Humour as Rhetorical Tool
“The sacred chain/ Of man to man”
George Meredith’s ode “To the Comic
Spirit.”
• Aristophanes, Chaucer, Lyly, Shakespeare, Jonson,
Rabelais, Cervantes, Swift, Molière, Flaubert,
Austen, Dickens, Clemens/Twain, Wilde, Joyce,
Beckett, Amis, Capote, George Carlin, Hunter S.
Thompson, Tom Wolfe, O’Rourke, Coupland,
Sedaris, Will and Ian Ferguson, Rick Mercer.
• Aristotle argues in the Poetics that comedy arises
from a perceived defect or ugliness that should
not be so painful that we feel compassion, since
compassion is the enemy of laughter.
• Gorgias’s maxim, referenced by Aristotle in the
Rhetoric, “that one should spoil the
opponents’ seriousness with laughter and
their laughter with seriousness”
• Historically, the study of humour has been
interdisciplinary; various fields such as
philosophy, rhetoricians, linguists,
psychologists, sociologists, literary theorists,
communications theory, and marketing have
examined its purpose and utility.
• 3 ways of categorizing or understanding
humour: Incongruity, Superiority, and Relief.

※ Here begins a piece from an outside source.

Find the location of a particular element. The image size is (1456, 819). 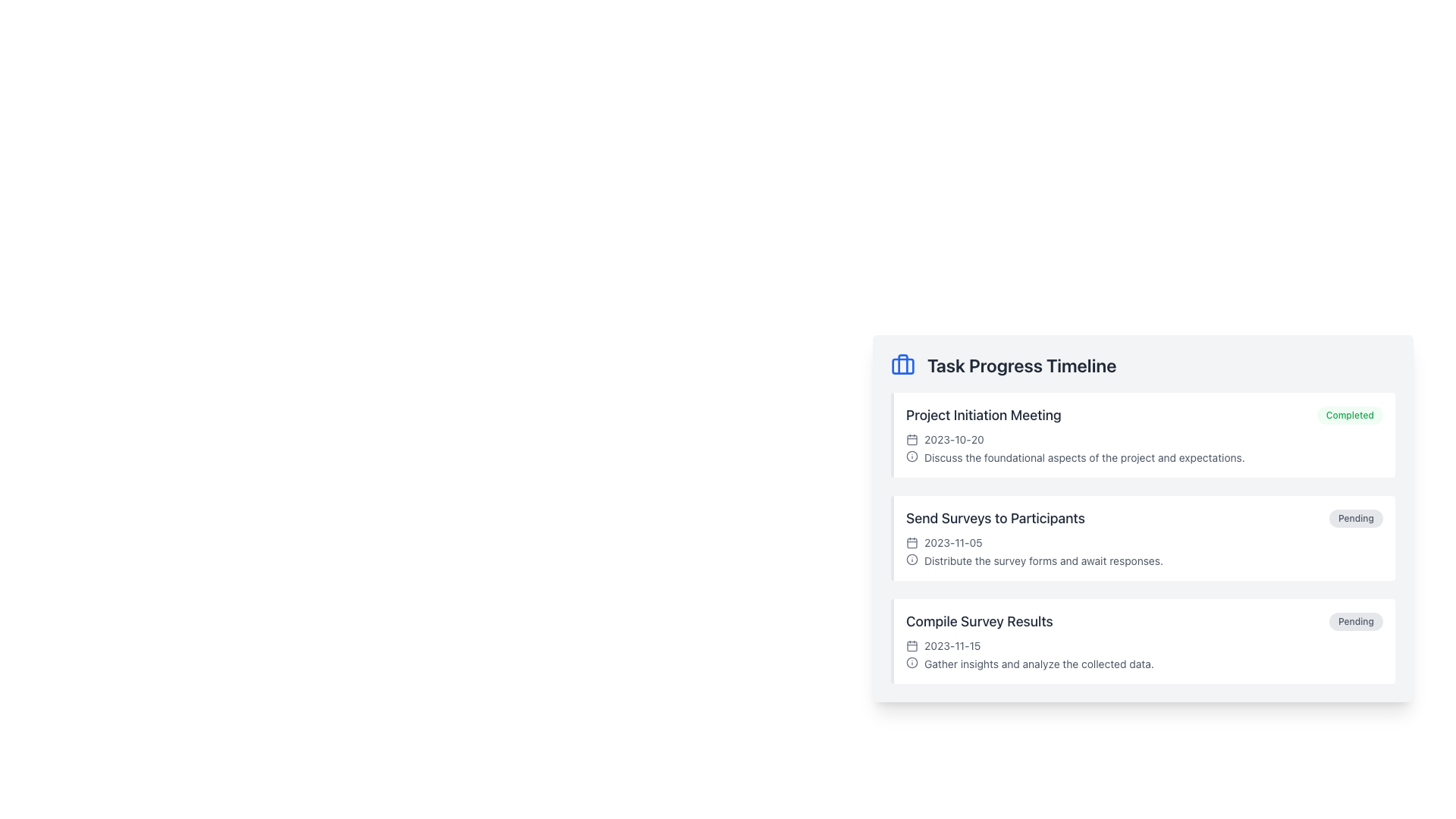

descriptive text label located in the second item of the 'Task Progress Timeline' section, below the 'Send Surveys to Participants' header, which provides detailed information about the task is located at coordinates (1043, 561).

Linguistic Theories of Humour by
Salvatore Attardo
• Cicero in De Oratore understood jokes as
differentiated by being verbal or referential,
according to what is said or in regarding a thing.
His distinction underscores humour as either a
play on words or a play on situation.
• Cicero went on to identify two types of
witticisms, those of words and those of content.
Witticisms of content are anecdotes or witty
stories, whereas witticisms of words are to be
found in puns and “sharp-witted” comments.
Incongruity
• In 1790, Kant defined “laughter as an affection
arising from sudden transformation of a strained
expectation into nothing.” Our expectation fails
to match with the association presented.
• Schopenhauer builds upon this by describing
laughter as “the sudden perception of the
incongruity between a concept and the real
objects which have been thought through in
some relation.”
• Barbara Bush was invited to deliver the
commencement address at Wellesley in 1990.
“Somewhere out in this audience may even be
someone who will one day follow in my
footsteps, and preside over the White House
as the President’s spouse—and I wish him
well.”
• Incongruity subverts your expectations and
gives you pleasure with the surprise.
Incongruity in J.M. Synge’s The Playboy of
the Western World
• Christy Mahon:
“Well, it’s a clean bed and soft with it, and it’s
great luck and company I’ve won me in the
end of time—two fine women fighting for the
likes of me—till I’m thinking this night wasn’t I
foolish not to kill my father in the years gone
by.”
Superiority
• Plato and Aristotle recognized a deformity in
humour as a method of cruelty and act of
aggression.
• Hobbes “sudden glory,” humour as a verbal
way to trump/defeat
• Sociologists characterize “exclusive humour”
as part of a corrective to maintain social
stratification.
• Reagan and Mondale in 1984.
• Lloyd Benson and Dan Quayle 1988.
• Example on page 393 about the student
grading a professor’s op-ed piece.
• “Playing the Dozens” uses insulting humour
competitively. “Your mama’s so fat she sweats
Ragu.”
• Ridiculum acri fortius et melius magnas
plerumque secat res.
“For ridicule often decides matters of
importance more effectually and in a better
manner, than severity.”
--Horace Sermones (1.10.14-15, c. 35 BCE)
Relief
• Humour reduces psychological stress and
offers an escape from proper social conduct
and anticipation. Humour acts as a liberation
from the law of language.
• Freud tacitly accepted the verbal/referential
model of humour.
• Humour and laughter may be separated.
• One of the early proponents of release theory
is that of the ethical and aesthetic philosopher
Shaftesbury (1727). His Sensus Communis: An
Essay on the Freedom of Wit and Humour. His
theory is that when people are constrained by
the world around them, whether physically or
by words, they will use buffoonery, burlesque
or mimicry to relieve the sense of constraint.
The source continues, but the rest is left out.